Non-white Britons expect substance, not just symbolism from all of the parties on race inequalites.  Survation’s large survey of ethnic minority voters for British Future showed the Conservatives winning more ethnic minority support than ever before – but just 29 per cent of non-white respondents were confident that the Conservatives are committed to treating people of every ethnic background equally, while 54 per cent said this of Labour.
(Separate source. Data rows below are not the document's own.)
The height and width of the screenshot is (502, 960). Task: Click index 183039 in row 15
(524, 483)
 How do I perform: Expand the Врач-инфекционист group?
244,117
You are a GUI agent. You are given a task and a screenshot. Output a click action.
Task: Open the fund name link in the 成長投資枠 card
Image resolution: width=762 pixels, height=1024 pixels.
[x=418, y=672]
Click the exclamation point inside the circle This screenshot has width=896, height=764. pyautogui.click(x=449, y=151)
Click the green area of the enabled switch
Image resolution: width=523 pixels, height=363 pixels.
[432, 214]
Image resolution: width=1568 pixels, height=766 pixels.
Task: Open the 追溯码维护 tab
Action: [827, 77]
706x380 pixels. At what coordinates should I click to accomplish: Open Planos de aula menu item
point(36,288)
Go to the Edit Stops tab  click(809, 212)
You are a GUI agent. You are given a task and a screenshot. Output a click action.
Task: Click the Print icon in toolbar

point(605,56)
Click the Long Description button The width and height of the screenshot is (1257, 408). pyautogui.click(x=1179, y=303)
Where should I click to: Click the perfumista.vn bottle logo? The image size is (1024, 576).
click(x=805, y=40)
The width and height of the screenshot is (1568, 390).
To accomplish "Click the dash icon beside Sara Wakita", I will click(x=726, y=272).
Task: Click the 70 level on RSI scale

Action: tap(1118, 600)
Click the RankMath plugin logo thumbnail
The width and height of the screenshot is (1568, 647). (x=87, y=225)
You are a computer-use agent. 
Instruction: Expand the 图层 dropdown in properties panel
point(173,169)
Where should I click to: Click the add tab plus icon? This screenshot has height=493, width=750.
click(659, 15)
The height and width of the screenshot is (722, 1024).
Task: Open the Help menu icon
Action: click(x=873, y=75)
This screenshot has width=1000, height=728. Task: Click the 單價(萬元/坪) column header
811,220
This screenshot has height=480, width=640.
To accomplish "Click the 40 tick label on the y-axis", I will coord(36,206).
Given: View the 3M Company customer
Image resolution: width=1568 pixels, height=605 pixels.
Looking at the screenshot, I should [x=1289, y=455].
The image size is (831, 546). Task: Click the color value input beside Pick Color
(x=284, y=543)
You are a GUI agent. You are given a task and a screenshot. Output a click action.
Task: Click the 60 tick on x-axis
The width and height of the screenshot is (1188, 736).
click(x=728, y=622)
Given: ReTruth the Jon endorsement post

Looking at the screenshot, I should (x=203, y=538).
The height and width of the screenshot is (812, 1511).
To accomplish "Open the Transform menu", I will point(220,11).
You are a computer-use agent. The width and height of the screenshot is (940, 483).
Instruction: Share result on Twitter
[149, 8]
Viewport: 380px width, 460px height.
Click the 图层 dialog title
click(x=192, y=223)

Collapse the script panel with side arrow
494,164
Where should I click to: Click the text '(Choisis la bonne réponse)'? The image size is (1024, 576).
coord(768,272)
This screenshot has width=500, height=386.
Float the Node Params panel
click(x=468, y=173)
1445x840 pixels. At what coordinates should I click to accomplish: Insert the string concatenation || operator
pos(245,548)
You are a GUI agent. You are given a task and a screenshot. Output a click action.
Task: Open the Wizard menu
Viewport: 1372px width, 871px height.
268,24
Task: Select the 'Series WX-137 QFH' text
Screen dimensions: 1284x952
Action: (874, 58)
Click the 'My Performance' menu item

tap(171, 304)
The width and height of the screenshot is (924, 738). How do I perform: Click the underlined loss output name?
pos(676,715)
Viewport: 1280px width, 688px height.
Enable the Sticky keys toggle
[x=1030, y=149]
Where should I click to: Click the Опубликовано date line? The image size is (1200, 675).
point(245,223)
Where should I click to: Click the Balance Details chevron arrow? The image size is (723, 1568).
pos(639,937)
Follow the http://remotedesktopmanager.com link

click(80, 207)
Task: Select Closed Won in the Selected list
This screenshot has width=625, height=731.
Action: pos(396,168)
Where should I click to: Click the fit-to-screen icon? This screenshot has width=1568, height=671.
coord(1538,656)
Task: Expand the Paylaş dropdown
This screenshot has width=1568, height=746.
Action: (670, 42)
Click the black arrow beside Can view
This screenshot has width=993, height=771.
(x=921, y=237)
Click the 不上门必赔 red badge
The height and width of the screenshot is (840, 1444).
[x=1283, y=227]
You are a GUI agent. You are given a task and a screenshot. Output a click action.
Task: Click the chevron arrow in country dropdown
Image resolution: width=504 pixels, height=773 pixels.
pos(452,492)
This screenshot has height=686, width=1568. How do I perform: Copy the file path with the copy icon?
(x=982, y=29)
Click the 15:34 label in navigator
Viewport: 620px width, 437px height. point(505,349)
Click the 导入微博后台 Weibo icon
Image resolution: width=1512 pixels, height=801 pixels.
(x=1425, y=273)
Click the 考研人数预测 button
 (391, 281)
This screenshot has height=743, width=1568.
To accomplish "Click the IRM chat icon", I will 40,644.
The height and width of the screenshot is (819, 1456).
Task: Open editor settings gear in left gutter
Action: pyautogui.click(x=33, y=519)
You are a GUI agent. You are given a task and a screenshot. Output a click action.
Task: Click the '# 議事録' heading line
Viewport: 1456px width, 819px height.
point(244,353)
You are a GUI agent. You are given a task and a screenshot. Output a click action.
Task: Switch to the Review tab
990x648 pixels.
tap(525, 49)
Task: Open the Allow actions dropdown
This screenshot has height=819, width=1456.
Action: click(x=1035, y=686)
Respondents were twice as likely to say that the Conservatives needto do more to reach out – and the Prime Minister would seem to be committed to showing that he has got that message.  Moreover, there is evidence that ethnic inclusion could be important in broadening a party’s appeal to other younger, urban and more liberal white voters too – which is why it made sense for this issue to form part of a broader attempt by David Cameron to colonise the broad centre of British politics in his Manchester speech.

But the case for caution is that there has been limited policy attention to ethnic inequalities under the last two governments. Restaurateur Iqbal Wahhab decided to give up his role chairing an ethnic minority taskforce for successive governments, unconvinced there was a political commitment to do much more than convene a talking shop. Lib Dem equalities minister Lynne Featherstone did push the CV discrimination issue – but many Conservatives were sceptical. Cameron’s new commitment may face similar challenges from those whose instinct is to worry that more attention to discrimination or bias in the jobs market will mean more red tape for business.

Labour had a separate race inequalities manifesto in 2015, outside of its main election manifesto, while the Conservative manifesto did not contain significant commitments to racial inequality. The mid-campaign launch in Croydon of a series of race equality pledges showed an increasing awareness of the growing importance of ethnic minority votes - though the fact that they all involved aiming for increases of 20 per cent by 2020 gave them a slightly back-of-the-envelope feel. 

Prime Ministerial commitments have an important agenda-setting function. A generation ago the Stephen Lawrence case opened the eyes of middle England to racist violence and police failures, particularly through the Daily Mail’s persistent challenging of those injustices. A Conservative Prime Minister’s words could similarly make a big difference in the mainstreaming of the issue of inequalities of opportunity. What action should follow words? Between now and next year’s party conference season, that must will now be the test for this Conservative government – and for their political opponents too. 

Sunder Katwala is director of British Future and former general secretary of the Fabian Society.